**Material provided**:
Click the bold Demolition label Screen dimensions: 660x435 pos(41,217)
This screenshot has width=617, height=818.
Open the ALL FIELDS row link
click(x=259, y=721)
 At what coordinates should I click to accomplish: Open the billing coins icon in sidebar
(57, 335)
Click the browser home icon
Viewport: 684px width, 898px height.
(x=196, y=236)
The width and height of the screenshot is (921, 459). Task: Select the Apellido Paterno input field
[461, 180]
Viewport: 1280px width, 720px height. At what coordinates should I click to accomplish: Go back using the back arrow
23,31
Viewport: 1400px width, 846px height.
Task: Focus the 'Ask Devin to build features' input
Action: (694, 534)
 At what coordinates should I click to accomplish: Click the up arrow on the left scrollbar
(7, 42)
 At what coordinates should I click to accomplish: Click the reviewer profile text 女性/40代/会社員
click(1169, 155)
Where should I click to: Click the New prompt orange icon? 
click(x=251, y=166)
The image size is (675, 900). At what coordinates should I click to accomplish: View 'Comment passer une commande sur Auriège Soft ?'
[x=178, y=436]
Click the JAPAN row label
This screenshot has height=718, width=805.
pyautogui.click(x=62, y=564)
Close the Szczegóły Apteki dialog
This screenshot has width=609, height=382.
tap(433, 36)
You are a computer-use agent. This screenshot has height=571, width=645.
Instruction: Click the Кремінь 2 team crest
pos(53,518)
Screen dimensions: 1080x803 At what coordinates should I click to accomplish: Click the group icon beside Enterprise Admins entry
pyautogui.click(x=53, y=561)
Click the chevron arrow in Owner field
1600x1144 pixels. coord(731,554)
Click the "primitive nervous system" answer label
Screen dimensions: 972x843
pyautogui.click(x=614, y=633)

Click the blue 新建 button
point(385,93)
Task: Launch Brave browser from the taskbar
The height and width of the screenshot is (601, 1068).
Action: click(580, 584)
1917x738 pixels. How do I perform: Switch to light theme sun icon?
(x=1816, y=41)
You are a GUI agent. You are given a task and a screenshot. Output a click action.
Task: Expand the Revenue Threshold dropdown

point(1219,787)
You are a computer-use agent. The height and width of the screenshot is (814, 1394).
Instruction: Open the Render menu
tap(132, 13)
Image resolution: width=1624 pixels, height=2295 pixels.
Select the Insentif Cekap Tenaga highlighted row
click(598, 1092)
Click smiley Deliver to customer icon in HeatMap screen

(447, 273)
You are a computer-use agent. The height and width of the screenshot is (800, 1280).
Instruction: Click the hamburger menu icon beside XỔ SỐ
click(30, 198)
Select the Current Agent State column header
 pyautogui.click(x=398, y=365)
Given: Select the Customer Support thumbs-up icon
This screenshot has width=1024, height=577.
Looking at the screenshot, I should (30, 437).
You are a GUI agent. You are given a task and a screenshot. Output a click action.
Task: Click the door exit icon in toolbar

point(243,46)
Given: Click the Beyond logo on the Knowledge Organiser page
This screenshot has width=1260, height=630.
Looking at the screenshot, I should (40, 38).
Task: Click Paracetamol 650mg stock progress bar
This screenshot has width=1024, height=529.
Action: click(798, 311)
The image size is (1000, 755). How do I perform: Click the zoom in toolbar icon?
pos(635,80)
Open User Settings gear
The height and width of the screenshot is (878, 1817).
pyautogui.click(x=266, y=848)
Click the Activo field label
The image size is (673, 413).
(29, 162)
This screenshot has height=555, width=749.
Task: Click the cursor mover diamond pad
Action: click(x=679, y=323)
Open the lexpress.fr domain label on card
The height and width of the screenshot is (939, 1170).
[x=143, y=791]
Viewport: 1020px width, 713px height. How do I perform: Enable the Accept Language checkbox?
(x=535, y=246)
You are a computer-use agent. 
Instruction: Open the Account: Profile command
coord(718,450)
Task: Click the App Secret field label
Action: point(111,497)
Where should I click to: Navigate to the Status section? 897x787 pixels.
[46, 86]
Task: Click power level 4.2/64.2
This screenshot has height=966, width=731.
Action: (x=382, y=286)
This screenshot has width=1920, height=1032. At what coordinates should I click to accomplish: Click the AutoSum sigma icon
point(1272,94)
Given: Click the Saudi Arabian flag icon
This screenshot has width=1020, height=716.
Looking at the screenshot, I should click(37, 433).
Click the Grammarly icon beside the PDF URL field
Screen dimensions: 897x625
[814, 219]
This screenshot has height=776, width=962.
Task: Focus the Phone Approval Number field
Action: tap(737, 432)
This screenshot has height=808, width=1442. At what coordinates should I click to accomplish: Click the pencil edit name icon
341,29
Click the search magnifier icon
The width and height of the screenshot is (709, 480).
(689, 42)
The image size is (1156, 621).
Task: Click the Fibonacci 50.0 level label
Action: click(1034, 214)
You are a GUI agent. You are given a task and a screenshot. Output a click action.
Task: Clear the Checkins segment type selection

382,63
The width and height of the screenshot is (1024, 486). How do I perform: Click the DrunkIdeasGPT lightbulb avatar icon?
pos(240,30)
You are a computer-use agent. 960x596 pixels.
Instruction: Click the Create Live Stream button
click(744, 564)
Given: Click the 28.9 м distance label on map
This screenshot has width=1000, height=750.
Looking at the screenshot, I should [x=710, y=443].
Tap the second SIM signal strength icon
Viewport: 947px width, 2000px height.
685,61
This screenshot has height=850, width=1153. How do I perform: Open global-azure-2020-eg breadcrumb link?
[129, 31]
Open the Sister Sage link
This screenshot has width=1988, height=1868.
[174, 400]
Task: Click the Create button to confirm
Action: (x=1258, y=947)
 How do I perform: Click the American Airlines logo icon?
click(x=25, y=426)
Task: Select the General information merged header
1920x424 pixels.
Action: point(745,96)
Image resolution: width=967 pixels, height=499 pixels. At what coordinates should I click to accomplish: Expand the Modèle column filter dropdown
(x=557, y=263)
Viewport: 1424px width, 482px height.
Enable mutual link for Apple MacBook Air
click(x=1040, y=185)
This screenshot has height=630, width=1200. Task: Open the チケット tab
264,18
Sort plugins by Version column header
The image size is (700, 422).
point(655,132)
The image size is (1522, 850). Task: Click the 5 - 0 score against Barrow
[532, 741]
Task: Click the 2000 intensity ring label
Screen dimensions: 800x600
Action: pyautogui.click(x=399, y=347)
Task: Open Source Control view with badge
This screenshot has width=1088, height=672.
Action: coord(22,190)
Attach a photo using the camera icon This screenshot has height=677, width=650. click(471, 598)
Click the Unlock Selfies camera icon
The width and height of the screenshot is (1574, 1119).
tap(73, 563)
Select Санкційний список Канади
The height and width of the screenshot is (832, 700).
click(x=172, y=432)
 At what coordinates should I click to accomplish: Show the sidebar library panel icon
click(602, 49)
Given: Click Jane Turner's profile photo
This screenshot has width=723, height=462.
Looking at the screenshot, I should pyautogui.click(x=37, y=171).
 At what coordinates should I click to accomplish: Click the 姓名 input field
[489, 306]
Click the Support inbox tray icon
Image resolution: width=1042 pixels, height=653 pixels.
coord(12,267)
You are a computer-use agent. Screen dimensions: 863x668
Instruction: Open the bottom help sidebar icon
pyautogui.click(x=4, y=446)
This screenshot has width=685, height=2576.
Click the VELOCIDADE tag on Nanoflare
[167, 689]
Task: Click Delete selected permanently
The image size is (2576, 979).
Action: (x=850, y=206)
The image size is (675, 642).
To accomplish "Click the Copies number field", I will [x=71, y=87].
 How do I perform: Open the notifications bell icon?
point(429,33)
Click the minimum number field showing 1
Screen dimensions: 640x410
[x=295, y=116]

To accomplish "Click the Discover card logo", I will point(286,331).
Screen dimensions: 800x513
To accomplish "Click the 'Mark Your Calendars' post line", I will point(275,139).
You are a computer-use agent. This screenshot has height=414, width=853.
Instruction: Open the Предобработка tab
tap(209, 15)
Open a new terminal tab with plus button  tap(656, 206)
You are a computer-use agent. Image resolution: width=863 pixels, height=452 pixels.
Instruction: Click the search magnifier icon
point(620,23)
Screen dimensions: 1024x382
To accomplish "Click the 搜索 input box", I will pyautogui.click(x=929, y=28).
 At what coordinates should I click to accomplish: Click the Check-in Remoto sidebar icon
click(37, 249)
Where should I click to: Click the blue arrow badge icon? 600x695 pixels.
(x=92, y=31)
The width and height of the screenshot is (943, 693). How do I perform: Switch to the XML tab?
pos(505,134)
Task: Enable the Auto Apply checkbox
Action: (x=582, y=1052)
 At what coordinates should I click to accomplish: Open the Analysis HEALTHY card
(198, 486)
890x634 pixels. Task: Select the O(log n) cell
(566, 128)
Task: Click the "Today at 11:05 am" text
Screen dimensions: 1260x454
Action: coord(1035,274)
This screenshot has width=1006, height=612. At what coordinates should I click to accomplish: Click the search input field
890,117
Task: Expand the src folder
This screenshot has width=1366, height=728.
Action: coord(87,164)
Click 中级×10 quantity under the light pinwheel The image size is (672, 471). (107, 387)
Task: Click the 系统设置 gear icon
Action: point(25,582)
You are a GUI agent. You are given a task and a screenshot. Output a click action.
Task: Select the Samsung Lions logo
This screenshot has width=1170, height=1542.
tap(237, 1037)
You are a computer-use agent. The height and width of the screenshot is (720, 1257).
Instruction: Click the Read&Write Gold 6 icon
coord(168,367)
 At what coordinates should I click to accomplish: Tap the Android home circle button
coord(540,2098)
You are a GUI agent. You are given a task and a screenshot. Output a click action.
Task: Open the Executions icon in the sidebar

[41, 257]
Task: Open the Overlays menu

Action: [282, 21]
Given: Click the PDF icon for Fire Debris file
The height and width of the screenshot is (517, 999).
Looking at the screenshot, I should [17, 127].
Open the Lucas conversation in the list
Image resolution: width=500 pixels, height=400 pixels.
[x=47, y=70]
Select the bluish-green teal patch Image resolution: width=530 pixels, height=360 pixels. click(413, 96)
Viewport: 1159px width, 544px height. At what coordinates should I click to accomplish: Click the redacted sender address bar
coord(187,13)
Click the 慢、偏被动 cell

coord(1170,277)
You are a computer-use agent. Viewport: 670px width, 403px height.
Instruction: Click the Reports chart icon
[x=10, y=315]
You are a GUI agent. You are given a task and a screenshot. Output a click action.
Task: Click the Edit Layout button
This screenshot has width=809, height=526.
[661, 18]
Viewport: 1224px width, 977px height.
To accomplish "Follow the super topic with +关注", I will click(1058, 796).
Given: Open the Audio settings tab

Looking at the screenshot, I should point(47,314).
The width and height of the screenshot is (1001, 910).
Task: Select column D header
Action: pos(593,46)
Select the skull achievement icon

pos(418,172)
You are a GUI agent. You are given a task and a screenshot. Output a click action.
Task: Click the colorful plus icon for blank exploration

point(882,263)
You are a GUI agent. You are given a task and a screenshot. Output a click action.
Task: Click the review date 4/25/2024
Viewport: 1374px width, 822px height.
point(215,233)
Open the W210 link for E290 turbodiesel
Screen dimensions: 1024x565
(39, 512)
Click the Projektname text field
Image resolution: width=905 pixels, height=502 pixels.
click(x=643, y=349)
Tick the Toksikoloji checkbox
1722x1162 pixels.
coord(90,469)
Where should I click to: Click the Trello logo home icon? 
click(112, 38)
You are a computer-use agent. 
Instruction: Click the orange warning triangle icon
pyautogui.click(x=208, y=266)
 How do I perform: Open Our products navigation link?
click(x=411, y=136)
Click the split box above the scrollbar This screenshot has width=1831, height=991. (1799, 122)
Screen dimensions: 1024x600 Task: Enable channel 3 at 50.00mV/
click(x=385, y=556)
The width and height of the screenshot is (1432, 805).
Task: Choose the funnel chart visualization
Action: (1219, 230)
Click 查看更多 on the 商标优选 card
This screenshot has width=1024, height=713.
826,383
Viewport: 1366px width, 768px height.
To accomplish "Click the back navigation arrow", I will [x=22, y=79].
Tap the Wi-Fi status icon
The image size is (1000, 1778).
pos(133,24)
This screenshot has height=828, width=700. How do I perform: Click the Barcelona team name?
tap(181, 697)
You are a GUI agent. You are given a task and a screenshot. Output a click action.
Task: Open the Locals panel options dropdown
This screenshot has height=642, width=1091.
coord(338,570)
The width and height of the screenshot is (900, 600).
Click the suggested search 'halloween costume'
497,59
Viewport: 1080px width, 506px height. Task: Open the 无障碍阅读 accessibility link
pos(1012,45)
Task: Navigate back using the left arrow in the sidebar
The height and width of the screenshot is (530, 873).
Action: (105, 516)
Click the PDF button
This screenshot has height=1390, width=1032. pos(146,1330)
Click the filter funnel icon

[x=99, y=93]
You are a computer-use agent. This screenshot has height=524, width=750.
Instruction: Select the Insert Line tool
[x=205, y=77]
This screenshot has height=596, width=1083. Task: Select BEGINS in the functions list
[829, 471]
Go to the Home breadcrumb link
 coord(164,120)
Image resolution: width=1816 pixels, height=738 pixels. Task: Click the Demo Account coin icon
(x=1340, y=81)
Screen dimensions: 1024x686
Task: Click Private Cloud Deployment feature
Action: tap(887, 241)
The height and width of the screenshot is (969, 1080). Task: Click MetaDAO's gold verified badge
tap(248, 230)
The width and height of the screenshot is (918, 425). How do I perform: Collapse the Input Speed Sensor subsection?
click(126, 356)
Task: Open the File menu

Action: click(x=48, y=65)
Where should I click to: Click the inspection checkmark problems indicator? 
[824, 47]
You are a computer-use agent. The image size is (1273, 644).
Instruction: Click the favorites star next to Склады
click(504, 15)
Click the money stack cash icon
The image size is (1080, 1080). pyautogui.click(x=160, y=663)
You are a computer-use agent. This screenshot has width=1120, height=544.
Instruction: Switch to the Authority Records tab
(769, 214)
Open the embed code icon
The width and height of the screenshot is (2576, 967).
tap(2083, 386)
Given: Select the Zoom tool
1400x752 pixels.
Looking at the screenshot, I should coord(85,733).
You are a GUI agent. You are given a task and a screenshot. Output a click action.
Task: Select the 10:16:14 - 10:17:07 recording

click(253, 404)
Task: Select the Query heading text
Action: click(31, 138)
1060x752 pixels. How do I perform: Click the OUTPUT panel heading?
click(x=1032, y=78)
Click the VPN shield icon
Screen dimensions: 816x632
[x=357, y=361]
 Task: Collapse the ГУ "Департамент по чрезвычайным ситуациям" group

**Work to complete**:
Pull every line containing "with" from the data.

**Completed task**:
Task: Open Source Control view with badge
Open a new terminal tab with plus button  tap(656, 206)
To accomplish "Follow the super topic with +关注", I will click(1058, 796).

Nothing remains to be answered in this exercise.